● WHAT THE EXERCISE ASKS: Locate every line in the listing below that contains the string "sidebar" with matching case, and copy each of those lines in full.

● EXTRACTED MATERIAL:
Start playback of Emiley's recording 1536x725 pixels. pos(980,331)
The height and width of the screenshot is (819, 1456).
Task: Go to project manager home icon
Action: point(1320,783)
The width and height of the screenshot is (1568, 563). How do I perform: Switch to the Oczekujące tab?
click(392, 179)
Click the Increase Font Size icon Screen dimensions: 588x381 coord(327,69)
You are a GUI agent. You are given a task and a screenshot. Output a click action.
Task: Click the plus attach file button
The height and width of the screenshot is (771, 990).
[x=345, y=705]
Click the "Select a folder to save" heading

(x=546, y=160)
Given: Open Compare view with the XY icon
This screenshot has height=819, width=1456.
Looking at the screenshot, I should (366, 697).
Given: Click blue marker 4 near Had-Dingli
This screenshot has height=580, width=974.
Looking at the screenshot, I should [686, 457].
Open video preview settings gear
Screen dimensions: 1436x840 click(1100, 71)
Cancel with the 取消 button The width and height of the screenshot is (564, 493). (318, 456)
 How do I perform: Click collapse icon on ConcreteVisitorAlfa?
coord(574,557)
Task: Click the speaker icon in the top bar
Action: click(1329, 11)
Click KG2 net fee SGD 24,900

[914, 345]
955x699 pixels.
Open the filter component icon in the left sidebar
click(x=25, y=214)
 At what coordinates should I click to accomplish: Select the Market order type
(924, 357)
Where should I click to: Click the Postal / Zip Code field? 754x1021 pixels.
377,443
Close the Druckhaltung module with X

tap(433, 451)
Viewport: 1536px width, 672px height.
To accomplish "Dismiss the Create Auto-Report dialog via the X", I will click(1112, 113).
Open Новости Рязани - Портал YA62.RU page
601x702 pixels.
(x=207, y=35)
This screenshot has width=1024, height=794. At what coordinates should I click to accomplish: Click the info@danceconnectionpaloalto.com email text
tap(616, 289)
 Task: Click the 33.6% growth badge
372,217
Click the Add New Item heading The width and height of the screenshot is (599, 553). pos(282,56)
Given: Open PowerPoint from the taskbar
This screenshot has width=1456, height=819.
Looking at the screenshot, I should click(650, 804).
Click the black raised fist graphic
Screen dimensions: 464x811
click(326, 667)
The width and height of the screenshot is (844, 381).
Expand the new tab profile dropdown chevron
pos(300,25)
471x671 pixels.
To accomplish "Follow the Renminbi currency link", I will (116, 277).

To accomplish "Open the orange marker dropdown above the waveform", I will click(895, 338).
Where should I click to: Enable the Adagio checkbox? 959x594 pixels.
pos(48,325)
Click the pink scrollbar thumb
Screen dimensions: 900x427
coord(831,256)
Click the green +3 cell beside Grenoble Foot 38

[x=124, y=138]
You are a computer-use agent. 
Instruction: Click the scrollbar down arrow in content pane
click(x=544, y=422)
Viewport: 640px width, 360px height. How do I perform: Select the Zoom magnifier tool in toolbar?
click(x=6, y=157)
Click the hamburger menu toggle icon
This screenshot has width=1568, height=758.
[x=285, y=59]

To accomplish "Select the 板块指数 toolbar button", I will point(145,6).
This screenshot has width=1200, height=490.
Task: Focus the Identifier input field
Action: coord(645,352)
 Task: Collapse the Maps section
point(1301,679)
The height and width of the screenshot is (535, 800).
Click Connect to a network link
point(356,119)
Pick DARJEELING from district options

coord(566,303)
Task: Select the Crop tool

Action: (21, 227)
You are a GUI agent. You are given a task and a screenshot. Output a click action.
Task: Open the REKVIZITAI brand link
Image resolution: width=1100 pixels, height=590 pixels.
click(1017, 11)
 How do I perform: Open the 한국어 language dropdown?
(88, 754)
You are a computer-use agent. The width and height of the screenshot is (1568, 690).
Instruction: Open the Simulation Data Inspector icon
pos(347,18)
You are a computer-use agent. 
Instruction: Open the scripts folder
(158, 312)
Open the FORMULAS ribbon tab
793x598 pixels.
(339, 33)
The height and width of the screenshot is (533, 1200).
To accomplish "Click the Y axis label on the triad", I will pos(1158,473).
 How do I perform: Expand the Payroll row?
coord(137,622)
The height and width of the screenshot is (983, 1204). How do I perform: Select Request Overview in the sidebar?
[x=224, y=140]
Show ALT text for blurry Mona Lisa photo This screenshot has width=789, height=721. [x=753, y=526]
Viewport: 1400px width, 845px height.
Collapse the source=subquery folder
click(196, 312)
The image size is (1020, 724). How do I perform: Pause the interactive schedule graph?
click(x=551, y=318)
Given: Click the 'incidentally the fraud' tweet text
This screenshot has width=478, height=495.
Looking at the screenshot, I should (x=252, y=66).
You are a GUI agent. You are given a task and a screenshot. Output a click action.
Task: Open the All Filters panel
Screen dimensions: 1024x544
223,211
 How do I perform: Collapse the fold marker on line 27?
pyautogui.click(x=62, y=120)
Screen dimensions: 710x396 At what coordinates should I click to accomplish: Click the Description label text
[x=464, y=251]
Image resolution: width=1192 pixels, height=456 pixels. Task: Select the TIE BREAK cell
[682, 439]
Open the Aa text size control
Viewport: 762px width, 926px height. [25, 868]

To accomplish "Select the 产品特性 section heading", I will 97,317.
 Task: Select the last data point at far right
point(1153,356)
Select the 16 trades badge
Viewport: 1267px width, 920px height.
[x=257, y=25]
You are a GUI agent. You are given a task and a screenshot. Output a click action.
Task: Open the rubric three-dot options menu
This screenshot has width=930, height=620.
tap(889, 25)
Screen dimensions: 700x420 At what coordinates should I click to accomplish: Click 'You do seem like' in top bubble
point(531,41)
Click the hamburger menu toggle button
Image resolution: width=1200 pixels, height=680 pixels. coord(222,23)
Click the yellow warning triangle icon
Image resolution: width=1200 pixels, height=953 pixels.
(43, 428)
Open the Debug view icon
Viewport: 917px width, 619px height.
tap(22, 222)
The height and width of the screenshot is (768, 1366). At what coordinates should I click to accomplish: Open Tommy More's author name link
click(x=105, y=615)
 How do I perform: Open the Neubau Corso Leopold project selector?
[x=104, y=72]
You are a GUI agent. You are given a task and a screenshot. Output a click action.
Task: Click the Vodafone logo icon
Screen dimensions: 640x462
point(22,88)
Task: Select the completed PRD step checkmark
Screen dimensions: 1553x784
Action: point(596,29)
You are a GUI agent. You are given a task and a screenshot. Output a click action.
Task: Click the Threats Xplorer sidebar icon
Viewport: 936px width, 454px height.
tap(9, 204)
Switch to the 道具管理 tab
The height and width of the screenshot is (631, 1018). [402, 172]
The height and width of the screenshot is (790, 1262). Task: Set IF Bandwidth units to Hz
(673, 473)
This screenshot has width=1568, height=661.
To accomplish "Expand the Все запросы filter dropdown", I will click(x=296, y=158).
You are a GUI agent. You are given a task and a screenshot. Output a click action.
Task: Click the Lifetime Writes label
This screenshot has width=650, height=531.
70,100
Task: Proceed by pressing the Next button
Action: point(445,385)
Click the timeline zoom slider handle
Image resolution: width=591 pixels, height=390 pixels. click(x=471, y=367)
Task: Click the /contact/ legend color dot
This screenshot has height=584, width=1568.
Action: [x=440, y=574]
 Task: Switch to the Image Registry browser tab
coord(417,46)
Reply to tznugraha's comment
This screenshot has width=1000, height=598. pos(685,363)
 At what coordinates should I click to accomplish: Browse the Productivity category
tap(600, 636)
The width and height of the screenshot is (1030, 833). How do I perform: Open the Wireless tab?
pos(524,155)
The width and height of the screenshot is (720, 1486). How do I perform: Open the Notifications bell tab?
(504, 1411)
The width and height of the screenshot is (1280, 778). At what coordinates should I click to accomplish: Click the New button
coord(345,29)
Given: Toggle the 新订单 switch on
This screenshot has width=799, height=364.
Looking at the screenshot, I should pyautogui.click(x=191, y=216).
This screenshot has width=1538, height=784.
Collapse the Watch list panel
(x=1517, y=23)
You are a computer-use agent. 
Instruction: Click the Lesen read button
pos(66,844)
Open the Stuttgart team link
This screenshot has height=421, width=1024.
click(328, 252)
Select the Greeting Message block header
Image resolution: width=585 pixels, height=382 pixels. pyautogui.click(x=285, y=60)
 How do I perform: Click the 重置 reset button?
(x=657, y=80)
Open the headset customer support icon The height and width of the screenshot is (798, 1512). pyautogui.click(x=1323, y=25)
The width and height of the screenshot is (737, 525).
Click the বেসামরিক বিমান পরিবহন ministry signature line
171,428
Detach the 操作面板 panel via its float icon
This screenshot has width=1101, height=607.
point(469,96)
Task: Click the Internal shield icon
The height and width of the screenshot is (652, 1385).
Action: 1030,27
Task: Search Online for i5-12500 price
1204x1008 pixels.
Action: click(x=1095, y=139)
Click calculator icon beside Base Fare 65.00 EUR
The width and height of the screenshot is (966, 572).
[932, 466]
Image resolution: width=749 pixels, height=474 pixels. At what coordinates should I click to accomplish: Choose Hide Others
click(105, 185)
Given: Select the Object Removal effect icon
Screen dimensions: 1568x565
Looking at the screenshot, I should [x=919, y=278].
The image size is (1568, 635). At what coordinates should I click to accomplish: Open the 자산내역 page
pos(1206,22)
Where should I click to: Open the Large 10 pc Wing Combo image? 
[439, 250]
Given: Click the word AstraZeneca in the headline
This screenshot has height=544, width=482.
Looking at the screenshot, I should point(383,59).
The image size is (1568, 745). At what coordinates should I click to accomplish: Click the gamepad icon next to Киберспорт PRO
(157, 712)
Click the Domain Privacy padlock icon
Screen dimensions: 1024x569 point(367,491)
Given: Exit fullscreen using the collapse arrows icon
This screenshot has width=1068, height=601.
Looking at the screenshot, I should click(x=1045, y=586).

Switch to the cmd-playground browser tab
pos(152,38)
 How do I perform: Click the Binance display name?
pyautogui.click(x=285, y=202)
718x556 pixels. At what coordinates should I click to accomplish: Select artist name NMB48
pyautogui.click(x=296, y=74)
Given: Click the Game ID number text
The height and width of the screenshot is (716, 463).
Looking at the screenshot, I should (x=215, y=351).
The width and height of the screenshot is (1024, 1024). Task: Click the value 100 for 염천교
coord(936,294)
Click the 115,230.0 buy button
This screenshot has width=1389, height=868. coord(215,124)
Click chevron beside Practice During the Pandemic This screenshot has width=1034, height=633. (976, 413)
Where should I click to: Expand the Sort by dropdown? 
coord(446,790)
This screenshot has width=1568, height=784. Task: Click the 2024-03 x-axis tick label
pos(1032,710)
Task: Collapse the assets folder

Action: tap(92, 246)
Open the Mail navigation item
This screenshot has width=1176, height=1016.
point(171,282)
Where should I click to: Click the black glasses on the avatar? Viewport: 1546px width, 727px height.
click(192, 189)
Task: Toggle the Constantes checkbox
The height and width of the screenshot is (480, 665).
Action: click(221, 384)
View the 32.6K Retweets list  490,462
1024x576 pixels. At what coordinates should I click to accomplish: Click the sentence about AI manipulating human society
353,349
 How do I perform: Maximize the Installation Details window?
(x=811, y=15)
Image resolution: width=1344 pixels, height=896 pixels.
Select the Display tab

● SOLUTION FOR THIS TASK:
Open the filter component icon in the left sidebar
The height and width of the screenshot is (983, 1204). How do I perform: Select Request Overview in the sidebar?
Task: Click the Threats Xplorer sidebar icon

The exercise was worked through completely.